You could try and see what the size is of those pieces that fail to download or get canceled (search the piece id to seen when it was uploaded).
If the size is small (I’ve been seeing a lot of 512 byte pieces lately), the bandwidth you have doesn’t really matter and it’s all latency (geographic proximity in this case).

Edit: I’ve checked on my node (Europe, 1TB) and see around 90-95% success rate on downloads, similar for all satellites.

SGC · March 21, 2021, 1:41pm

can anyone else confirm the drop in ingress today?
at around 7:00 AM GMT

14.6TB node, 12 months old,

just wondering if i got something misconfigured.
made some changes and wanted to be sure it wasn’t just a random event before i started digging into all my setup to figure out exactly what is going on with that drop… if it was just me.

because i really love digging around after a problem that wasn’t even there to begin with…

Krystof · March 21, 2021, 1:56pm

Confirm UTC +1

gpan · March 21, 2021, 2:01pm

Yeah, I see it too, around 50% drop at 6:30 UTC

SGC · March 21, 2021, 2:20pm

thanks atleast then i don’t have to start digging around of what was going on, hunting shadows is so frustrating.

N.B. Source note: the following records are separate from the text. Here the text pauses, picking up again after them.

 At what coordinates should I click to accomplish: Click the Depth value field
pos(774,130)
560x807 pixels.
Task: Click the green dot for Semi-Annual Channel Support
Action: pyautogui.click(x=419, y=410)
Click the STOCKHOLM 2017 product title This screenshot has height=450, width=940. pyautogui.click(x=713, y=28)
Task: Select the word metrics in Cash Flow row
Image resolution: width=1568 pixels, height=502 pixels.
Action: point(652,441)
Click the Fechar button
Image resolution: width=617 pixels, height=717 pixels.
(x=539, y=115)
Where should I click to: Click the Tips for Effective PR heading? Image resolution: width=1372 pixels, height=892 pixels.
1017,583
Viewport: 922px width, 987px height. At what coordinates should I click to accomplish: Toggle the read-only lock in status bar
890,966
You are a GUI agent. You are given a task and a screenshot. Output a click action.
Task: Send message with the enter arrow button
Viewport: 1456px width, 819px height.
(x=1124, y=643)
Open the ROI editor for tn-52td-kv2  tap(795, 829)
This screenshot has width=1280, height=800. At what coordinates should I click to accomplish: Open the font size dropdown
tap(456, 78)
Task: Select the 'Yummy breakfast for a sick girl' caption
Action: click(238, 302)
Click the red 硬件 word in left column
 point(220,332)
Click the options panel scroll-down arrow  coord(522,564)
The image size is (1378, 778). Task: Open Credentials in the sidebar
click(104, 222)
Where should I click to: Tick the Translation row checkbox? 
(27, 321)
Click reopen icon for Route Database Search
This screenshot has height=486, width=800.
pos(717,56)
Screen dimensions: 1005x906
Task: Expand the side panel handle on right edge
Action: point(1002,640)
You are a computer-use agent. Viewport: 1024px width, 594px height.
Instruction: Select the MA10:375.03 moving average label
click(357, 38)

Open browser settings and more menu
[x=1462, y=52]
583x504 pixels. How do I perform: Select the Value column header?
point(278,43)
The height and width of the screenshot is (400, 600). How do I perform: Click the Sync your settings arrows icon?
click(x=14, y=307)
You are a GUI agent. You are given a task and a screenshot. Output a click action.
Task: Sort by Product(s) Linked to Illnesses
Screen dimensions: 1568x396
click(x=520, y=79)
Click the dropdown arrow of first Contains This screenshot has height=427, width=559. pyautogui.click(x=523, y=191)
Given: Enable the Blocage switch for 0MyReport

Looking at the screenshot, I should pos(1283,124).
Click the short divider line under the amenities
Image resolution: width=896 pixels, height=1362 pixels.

Th3Van · March 21, 2021, 3:34pm

Seen from our Cisco ASR router 10G LAN port towards the Supermicro server.
In = Egress
Out = Ingress

th3van.dk

Vadim · March 21, 2021, 5:16pm

how much data do you have, to have this upload?

Th3Van · March 21, 2021, 5:40pm

It is download (ingress) because the shown graph are measured on our Cisco router 10G LAN port.

Regarding how much data i have, you can find this info by looking at www.th3van.dk (preferable from a pc) and scroll down a bit :

th3van.dk

deydod · March 22, 2021, 11:31am

Hi guys, how in the world you get that high traffic? This is my second month with storj - I am vetted on 3 satellites, however my traffic is just pathetic.
Ingress is about 2-3GB per day, while Egress is 150-250MB. My internet plans is 300Mbit down 160Mbit up.
Will it increase over time?

zackclark70 · March 22, 2021, 12:32pm

in same boat as you not seeing that much ingress

Stob · March 22, 2021, 12:47pm

You’re not comparing like for like.

You have one node which is relatively new.
Th3van has almost 40 nodes, most of which are on different /24 subnets, some of which are also very old compared to yours.

deydod · March 22, 2021, 1:36pm

Upon closer look, it seems we both have similar data with Th3van Storage 39 server - I’ve started on 21st Feb (his on 27th) and we both have similar data in terms of ingress/egress and data on hard drives. It seems the difference comes from the number of nodes he has. His older nodes have 6x-7x egress, but also they have significantly more data (which is understandable). I guess nothing to worry about.

penfold · March 22, 2021, 4:00pm

Months 1 and 2 i was the same sort of traffic as you. Month 3 I jumped up to 10-18 GB a day.

Storgeez · March 22, 2021, 4:52pm

Wooo, the deletes are really screaming today. ~10 second bursts of many tens of deletes per second, never seen them go that fast before. Maybe I just hadn’t look at the right moment. A delete every 10-20 ms during burst.
Or is that the trash emptying?

Storgeez · March 22, 2021, 6:10pm

Oh wow 149GB is a lot. I have 16GB at the moment, guess I didn’t have a lot of the data you did.